Effective Continuum Thresholds for Quark-Hadron Duality in Dispersive Sum Rules

TL;DR

This paper proposes a modified approach to dispersive sum rules in nonperturbative QCD by allowing effective continuum thresholds to depend on Borel parameters and momenta, improving accuracy in hadron property predictions.

Contribution

It introduces a method where effective continuum thresholds depend on Borel parameters and momenta, enhancing the precision of QCD sum rule predictions.

Findings

Effective thresholds depend on Borel parameters and momenta.

Thresholds are non-universal and vary with correlators.
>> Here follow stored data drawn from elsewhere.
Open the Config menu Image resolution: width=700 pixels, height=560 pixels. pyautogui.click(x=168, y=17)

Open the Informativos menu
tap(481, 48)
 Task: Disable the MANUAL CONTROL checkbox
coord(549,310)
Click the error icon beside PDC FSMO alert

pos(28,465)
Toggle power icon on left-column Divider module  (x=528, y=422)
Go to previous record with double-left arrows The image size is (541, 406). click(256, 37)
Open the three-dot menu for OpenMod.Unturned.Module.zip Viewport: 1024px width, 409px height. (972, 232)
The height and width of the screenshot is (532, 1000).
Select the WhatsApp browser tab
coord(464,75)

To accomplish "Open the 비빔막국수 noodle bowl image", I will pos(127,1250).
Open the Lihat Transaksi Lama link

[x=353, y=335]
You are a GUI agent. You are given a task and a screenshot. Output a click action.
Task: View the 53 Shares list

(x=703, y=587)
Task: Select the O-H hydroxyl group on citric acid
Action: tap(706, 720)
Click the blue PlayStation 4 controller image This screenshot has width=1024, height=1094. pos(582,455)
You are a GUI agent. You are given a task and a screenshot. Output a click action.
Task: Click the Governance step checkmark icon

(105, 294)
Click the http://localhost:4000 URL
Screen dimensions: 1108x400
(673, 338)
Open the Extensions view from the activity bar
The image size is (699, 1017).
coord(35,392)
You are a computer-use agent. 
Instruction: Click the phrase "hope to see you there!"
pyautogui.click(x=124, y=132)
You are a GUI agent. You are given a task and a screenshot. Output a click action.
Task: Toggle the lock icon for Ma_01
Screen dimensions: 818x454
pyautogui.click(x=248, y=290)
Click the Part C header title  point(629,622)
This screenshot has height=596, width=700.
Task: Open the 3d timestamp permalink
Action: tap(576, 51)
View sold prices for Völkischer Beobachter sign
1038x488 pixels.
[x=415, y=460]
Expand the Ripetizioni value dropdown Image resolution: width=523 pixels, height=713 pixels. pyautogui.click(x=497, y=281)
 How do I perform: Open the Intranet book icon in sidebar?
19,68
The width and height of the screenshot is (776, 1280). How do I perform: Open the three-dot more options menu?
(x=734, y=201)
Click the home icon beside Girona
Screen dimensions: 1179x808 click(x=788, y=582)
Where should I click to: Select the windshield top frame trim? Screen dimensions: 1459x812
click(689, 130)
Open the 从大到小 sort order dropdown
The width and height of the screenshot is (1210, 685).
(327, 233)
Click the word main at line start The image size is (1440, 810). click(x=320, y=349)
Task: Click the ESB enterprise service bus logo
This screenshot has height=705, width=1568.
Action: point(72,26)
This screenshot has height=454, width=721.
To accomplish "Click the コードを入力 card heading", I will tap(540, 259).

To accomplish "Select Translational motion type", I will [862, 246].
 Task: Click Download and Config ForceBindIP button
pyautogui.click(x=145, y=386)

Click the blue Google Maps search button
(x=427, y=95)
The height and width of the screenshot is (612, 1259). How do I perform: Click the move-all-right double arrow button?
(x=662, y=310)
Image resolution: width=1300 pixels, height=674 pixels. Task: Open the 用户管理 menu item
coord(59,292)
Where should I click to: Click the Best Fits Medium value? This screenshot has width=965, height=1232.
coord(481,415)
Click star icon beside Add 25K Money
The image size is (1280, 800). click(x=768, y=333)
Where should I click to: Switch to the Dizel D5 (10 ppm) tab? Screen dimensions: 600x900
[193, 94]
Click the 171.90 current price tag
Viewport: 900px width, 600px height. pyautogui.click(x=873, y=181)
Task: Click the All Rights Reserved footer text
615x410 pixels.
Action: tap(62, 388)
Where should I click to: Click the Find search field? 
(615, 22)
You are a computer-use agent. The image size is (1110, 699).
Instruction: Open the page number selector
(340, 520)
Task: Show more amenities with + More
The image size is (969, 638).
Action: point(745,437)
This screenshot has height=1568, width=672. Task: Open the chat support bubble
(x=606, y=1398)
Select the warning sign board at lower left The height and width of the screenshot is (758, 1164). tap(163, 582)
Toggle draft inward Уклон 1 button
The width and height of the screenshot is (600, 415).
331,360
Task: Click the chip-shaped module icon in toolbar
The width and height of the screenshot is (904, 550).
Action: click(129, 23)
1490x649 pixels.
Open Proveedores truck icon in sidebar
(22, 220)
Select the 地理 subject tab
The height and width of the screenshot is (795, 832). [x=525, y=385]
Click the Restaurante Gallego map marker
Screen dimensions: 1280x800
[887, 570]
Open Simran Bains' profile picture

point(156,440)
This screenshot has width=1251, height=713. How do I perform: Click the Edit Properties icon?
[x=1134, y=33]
Method aligns with quantum-theoretical potential models.

Abstract

Modifying the standard approaches to nonperturbative QCD based on Borel-transformed dispersive sum rules by allowing the effective continuum thresholds required for the implementation of quark-hadron duality to depend on the Borel parameters and on any relevant momentum promises to provide higher accuracy and reliable error estimates for the extracted predictions of hadron characteristics. A careful analysis reveals that the exact effective continuum thresholds do indeed exhibit dependence on the Borel parameter (and on external momenta) and that they are not universal but vary with the correlators under consideration. The striking similarity of our hadron-parameter extraction procedures in QCD, on the one hand, and quantum-theoretical potential models, on the other hand, calls for application of the proposed techniques in QCD.